The headlines have been buzzing with news about the rollout of the latest edition WeChat, which is being called a major overhaul as operator Tecent (HKEx: 700) tries to commercialize the wildly popular mobile instant messaging service. At the same time, media are reporting that WeChat has achieved another major milestone in its new tie-up with telco China Unicom (HKEx: 762; NYSE: CHU), with up to a million people pre-registering for the new Unicom-based WeChat service in the first 2 days after it became available.
This high-profile sudden splash into the revenue-generating business for WeChat follows a successful earlier monetization for Tencent’s QQ instant messaging service that was mostly focused on a previous generation of desktop PC users. In that case Tencent successfully leveraged QQ’s popularity to rapidly become China’s biggest online game operator, overtaking such industry leaders as NetEase (Nasdaq: NTES) and Shanda Games (Nasdaq: GAME). With this latest launch of WeChat 5.0, Tencent is hoping to not only maintain its online game dominance but also to take on e-commerce leader Alibaba with a new generation of online retailing and financial services.
Despite earlier reports that it might delay the launch of WeChat 5.0 due to failure to get approval for the update on Apple’s (Nasdaq: AAPL) China app store, Tencent went ahead and launched the new product on Monday. WeChat 5.0 incorporates a number of major new features, including a gaming platform and integration between WeChat and payment systems that will allow users to pay for their online gaming and e-commerce purchases. The update also includes a scanning feature that will allow users to pay for offline purchases using their smartphones.
The reviews have been mixed so far, with many focused on the wide array of new features in this new update. One reviewer commented that the new version contains too much background noise, and that users are unlikely to want many of the new features, let alone pay for services over the platform. (Chinese article) I’ll admit I have yet to download WeChat 5.0, and will probably wait at least a few months so that Tencent can work out all the problems that inevitably come with such a big new launch.

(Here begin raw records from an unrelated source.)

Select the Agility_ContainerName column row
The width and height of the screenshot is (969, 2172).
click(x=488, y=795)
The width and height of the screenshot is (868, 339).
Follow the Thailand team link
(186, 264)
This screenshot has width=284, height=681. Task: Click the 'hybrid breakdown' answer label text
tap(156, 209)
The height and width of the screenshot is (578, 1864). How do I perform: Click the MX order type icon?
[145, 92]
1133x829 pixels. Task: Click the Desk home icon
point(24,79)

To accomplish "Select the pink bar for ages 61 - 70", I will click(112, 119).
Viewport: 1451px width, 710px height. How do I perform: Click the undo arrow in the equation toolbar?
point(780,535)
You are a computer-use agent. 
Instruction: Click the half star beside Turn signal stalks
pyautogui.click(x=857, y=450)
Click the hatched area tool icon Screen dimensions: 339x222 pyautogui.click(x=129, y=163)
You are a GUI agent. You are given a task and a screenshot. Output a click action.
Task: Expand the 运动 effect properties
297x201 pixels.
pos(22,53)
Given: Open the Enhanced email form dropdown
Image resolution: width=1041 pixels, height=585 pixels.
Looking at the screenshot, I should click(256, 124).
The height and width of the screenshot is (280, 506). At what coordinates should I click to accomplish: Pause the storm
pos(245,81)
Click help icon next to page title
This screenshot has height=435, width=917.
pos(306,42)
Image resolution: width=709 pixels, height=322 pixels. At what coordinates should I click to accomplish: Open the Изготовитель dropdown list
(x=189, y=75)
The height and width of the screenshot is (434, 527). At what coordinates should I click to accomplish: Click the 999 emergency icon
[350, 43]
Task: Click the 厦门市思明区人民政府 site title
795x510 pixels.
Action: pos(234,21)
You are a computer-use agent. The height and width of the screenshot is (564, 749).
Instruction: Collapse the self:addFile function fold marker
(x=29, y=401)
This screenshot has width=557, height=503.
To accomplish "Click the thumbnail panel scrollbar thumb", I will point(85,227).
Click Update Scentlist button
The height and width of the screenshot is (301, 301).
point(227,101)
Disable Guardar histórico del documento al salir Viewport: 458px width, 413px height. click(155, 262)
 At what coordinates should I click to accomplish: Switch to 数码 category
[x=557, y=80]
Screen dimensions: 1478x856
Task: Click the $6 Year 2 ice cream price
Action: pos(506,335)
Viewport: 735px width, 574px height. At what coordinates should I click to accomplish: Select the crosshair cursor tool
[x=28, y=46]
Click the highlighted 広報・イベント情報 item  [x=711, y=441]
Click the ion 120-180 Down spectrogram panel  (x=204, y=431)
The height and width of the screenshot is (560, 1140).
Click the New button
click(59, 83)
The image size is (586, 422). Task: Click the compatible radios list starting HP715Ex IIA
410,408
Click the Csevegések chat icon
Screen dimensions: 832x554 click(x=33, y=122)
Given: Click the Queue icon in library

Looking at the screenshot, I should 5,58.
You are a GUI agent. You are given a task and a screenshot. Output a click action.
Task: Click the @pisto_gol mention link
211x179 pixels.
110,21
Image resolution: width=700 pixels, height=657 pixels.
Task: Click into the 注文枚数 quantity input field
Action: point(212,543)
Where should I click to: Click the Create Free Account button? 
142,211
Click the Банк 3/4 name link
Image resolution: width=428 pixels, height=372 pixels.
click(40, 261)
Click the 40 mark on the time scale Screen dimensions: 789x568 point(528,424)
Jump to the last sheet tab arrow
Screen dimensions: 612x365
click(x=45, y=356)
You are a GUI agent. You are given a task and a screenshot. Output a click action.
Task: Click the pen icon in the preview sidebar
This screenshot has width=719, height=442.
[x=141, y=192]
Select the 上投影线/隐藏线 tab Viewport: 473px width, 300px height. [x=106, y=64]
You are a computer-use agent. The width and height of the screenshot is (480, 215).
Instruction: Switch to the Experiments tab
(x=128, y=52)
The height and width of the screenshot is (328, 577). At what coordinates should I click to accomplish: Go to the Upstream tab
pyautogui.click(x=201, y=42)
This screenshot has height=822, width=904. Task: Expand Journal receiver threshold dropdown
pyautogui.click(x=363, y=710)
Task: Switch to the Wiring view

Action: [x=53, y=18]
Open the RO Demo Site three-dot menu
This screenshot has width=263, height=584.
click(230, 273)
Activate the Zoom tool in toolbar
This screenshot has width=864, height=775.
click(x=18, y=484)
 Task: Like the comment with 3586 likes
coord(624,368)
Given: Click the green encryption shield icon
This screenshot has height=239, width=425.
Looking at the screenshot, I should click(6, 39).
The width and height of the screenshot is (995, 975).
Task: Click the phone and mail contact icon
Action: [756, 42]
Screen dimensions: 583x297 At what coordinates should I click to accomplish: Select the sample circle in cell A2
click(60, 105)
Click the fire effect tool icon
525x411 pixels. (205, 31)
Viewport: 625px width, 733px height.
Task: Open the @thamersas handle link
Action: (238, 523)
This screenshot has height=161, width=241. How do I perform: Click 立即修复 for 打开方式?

Tencent’s approach contrasts sharply with one of its main rivals, Sina (Nasdaq: SINA) Weibo, which has been much slower and gradual about its introduction of new services in its own bid to commercialize the popular Twitter-like platform. Sina’s approach has led to slow but relatively steady progress for Weibo in its road to profitability.
Between the 2 approaches, I think Sina’s looks a bit more attractive as it gives users and merchants time to try out new changes in a gradual manner rather than suddenly bombarding them with a wide range of new offerings. Tencent’s rapid-fire approach could alienate some of its current users, which now number more than 300 million. But I do expect that many will discover new ways to use and spend their money on the expanded platform, and that many of the new features will ultimately find an audience.
Meantime, let’s take a quick look at the new WeChat-Unicom tie-up, which was announced last week and involves specially made SIM cards for use on Unicom’s Wo platform. Media are reporting that pre-orders for the SIM cards reached anywhere from 700,000 to as many as 1 million units after they officially became available on Monday. Many of the sign-ups may be existing Unicom users, but I suspect that as many as half may be customers of China’s other 2 telcos. I would expect to see this new tie-up win steadyorders for the next month, giving a strong longer-term boost to both WeChat and Unicom if the new service gets good reviews.
Bottom line: Tencent’s new WeChat 5.0 will see some turbulence due to its addition of many new features, but should ultimately do well as users get accustomed to it.